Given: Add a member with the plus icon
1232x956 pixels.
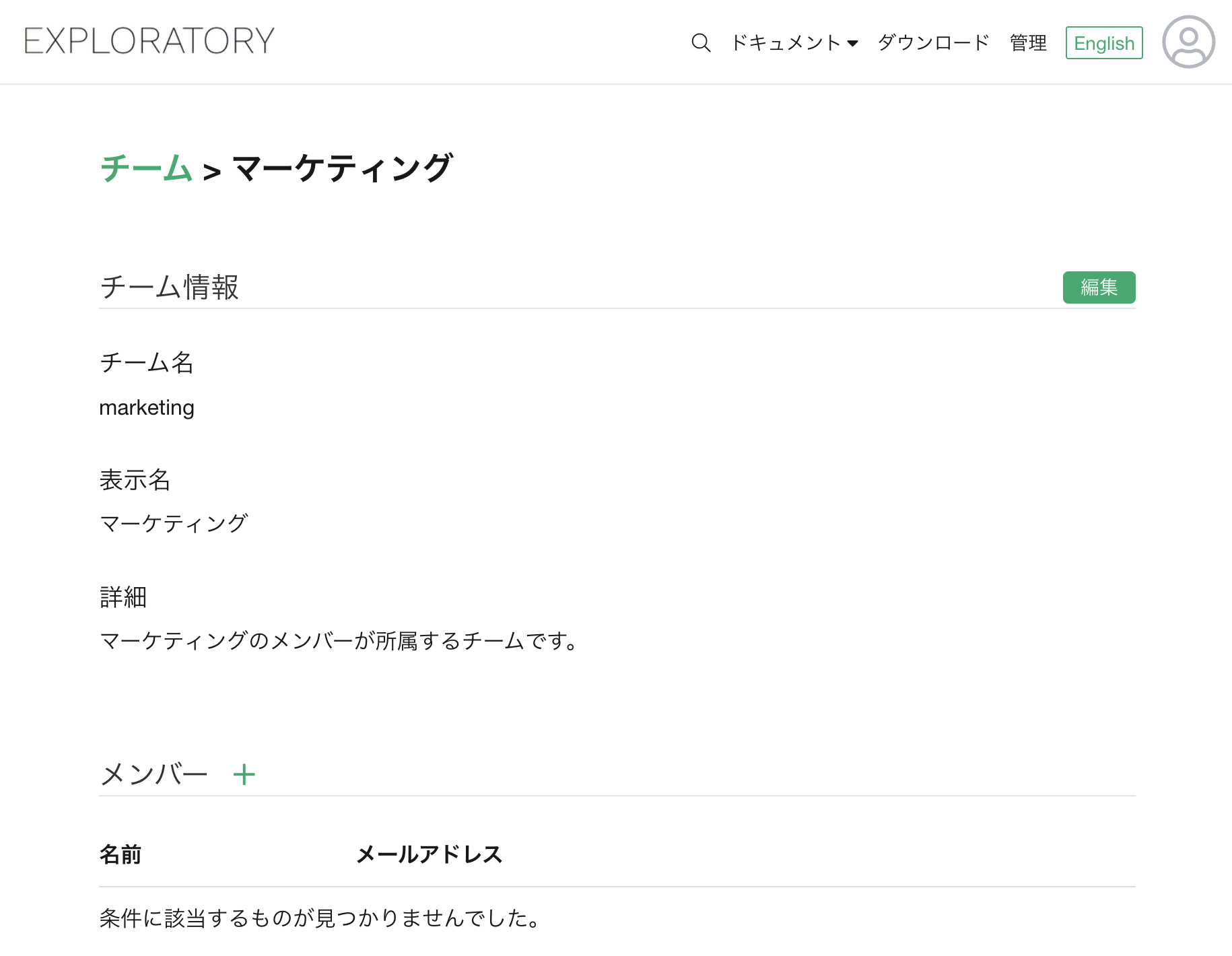Looking at the screenshot, I should point(244,774).
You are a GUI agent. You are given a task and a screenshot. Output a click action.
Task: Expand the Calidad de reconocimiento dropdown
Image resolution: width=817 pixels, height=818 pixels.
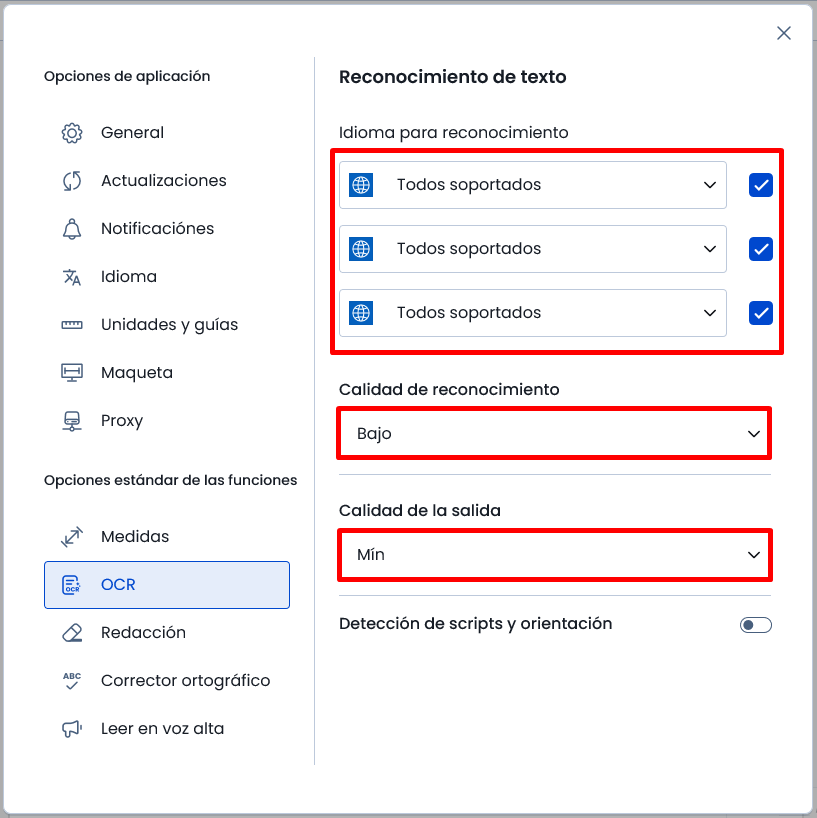(x=555, y=434)
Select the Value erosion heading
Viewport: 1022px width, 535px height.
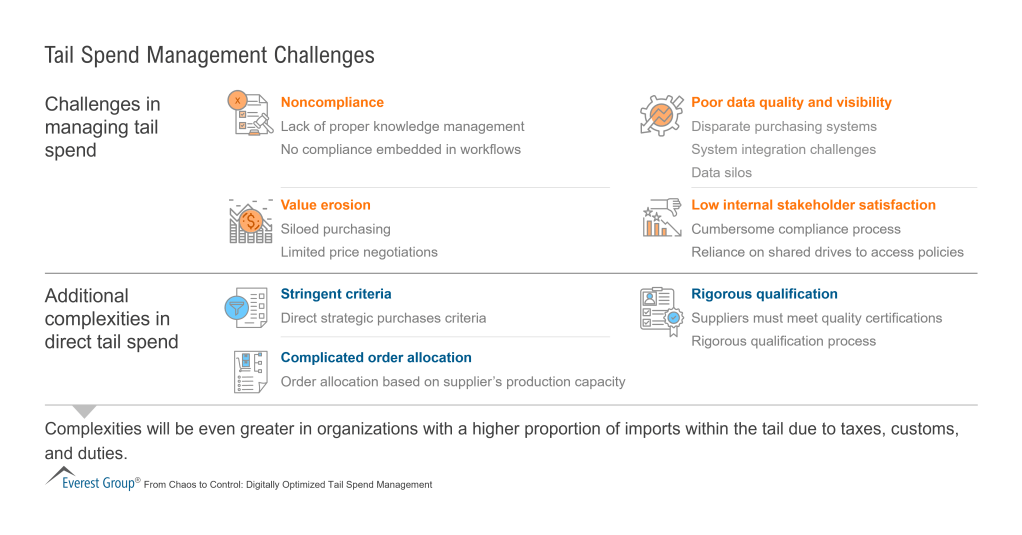pyautogui.click(x=325, y=205)
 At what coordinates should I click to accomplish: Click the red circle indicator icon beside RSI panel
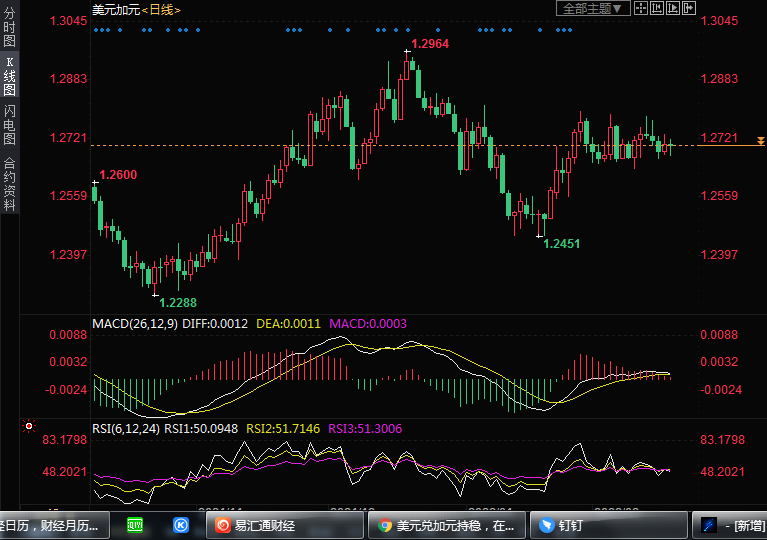point(29,426)
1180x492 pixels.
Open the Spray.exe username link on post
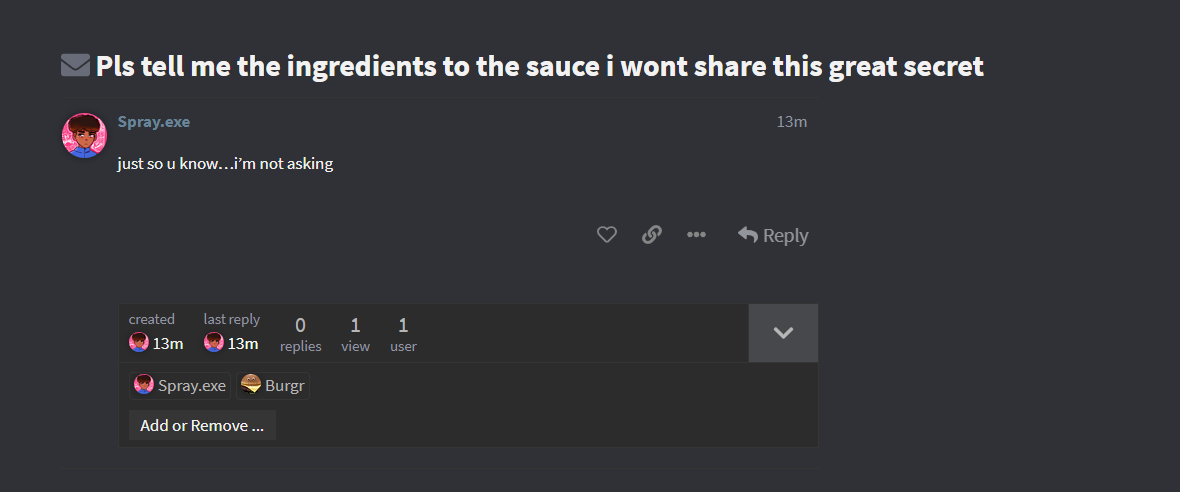(154, 121)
--*--
*PROBLEM TO WORK ON:* Begin the copy at the line containing "Image resolution: width=817" and end it at the last line of the records; transcribe exactly and exclude pictures.

*EXERCISE RESULT:*
Image resolution: width=817 pixels, height=818 pixels.
(x=555, y=434)
Select the Value erosion heading
Viewport: 1022px width, 535px height.
pyautogui.click(x=325, y=205)
 At what coordinates should I click to accomplish: Click the red circle indicator icon beside RSI panel
point(29,426)
1180x492 pixels.
Open the Spray.exe username link on post
(154, 121)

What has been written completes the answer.